ACEH — Biaya komputasi telah menjadi beban terbesar bagi pengembang produk kecerdasan buatan (AI). Namun, hingga kini belum ada standar harga yang transparan untuk sewa GPU, membuat perusahaan kesulitan memproyeksikan anggaran dan melindungi diri dari fluktuasi harga. Silicon Data hadir untuk mengisi celah tersebut dengan membangun indeks harga yang bisa dipakai sebagai acuan kontrak finansial.
Apa yang Dikerjakan Silicon Data?
Startup ini membidik posisi sebagai "patokan harga" untuk pasar sewa GPU, mirip seperti indeks S&P 500 bagi pasar saham. Data yang mereka kumpulkan dari berbagai penyedia cloud dan pusat data akan menjadi dasar perhitungan indeks yang dapat digunakan untuk penyelesaian kontrak berjangka (futures).
Produk utama mereka adalah komputasi berjangka yang rencananya akan diperdagangkan di CME (Chicago Mercantile Exchange), salah satu bursa derivatif terbesar di dunia.
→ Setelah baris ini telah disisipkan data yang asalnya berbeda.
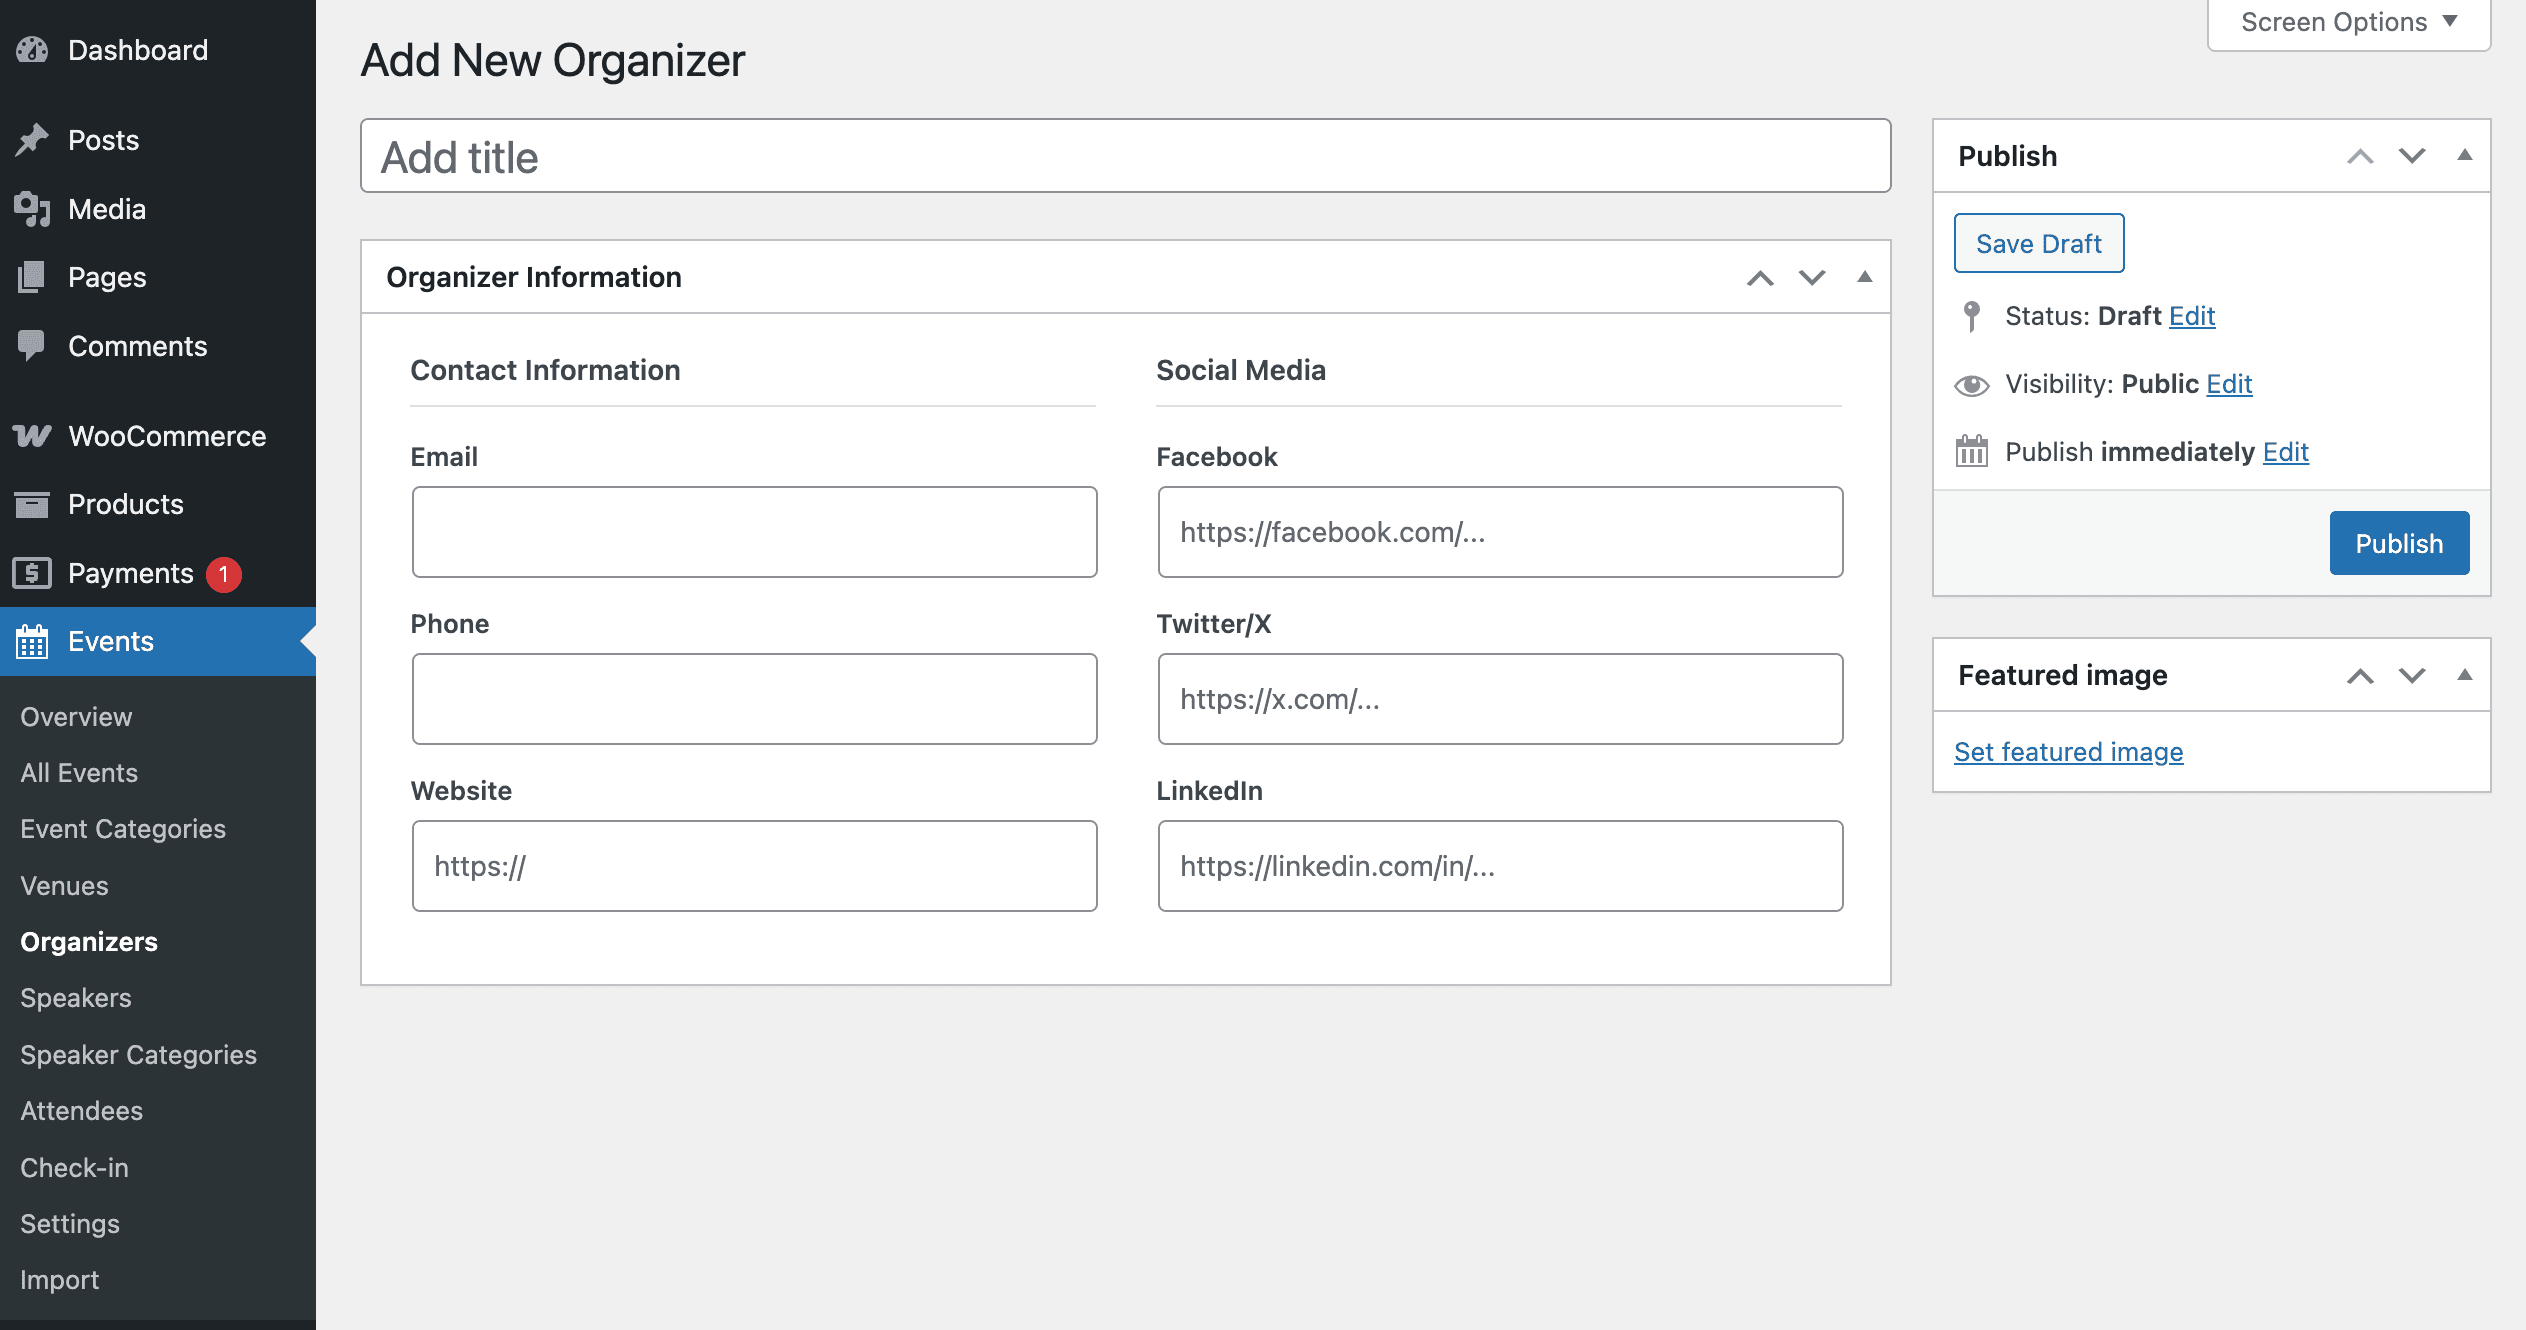Open the Screen Options dropdown
This screenshot has height=1330, width=2526.
point(2348,23)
Jika berhasil, ini akan menjadi instrumen finansial pertama yang memungkinkan perusahaan teknologi dan investor melakukan lindung nilai atas biaya komputasi AI.
Kabar Baik di Tengah Sentimen Negatif Pasar AI
Steve Hou, kepala riset Silicon Data, menyampaikan pandangan berbeda dari kekhawatiran pasar yang ramai membicarakan depresiasi chip dan terhambatnya pembangunan pusat data. Menurutnya, data yang mereka kumpulkan justru menunjukkan kondisi industri yang lebih sehat dari perkiraan.
"Data menunjukkan cerita yang berbeda dari headline doom and gloom tentang chip yang terdepresiasi dan pusat data yang macet," ujar Hou dalam podcast TechCrunch Equity. Ia menegaskan bahwa pembangunan infrastruktur AI masih berjalan dengan laju yang signifikan, sejalan dengan investasi ratusan miliar dolar yang mengalir ke sektor ini setiap tahun.
Mengapa Indeks Harga GPU Dibutuhkan?
Tanpa acuan harga yang kredibel, perusahaan yang membangun produk AI menghadapi ketidakpastian biaya yang besar. Harga sewa GPU bisa berubah sewaktu-waktu tergantung permintaan pasar, pasokan chip, dan kebijakan penyedia layanan cloud.
Kehadiran indeks dari Silicon Data memungkinkan pelaku industri melihat tren harga secara objektif. Lebih jauh, keberadaan kontrak berjangka memberi opsi bagi perusahaan untuk mengunci biaya komputasi di masa depan, mengurangi risiko finansial saat merencanakan pengembangan produk dalam skala besar.
Dampak bagi Industri Teknologi Global
Jika CME menyetujui peluncuran produk ini, langkah Silicon Data bisa mengubah cara perusahaan teknologi mengelola anggaran AI. Instrumen derivatif serupa telah lama ada untuk komoditas seperti minyak dan emas, namun baru pertama kali diterapkan pada infrastruktur komputasi.
Bagi pasar Indonesia, perkembangan ini relevan untuk dicermati. Startup lokal yang mengandalkan GPU dari penyedia cloud internasional akan mendapatkan referensi harga yang lebih transparan. Perusahaan teknologi yang berencana berekspansi ke AI juga bisa memanfaatkan instrumen ini untuk merencanakan biaya operasional jangka panjang, meski akses ke CME masih terbatas untuk institusi keuangan besar.
Silicon Data masih menunggu lampu hijau dari regulator sebelum kontrak berjangka komputasi mulai diperdagangkan pada Oktober mendatang. Keberhasilan langkah ini akan menjadi ujian apakah pasar siap memperlakukan komputasi AI sebagai komoditas finansial yang diperdagangkan secara global.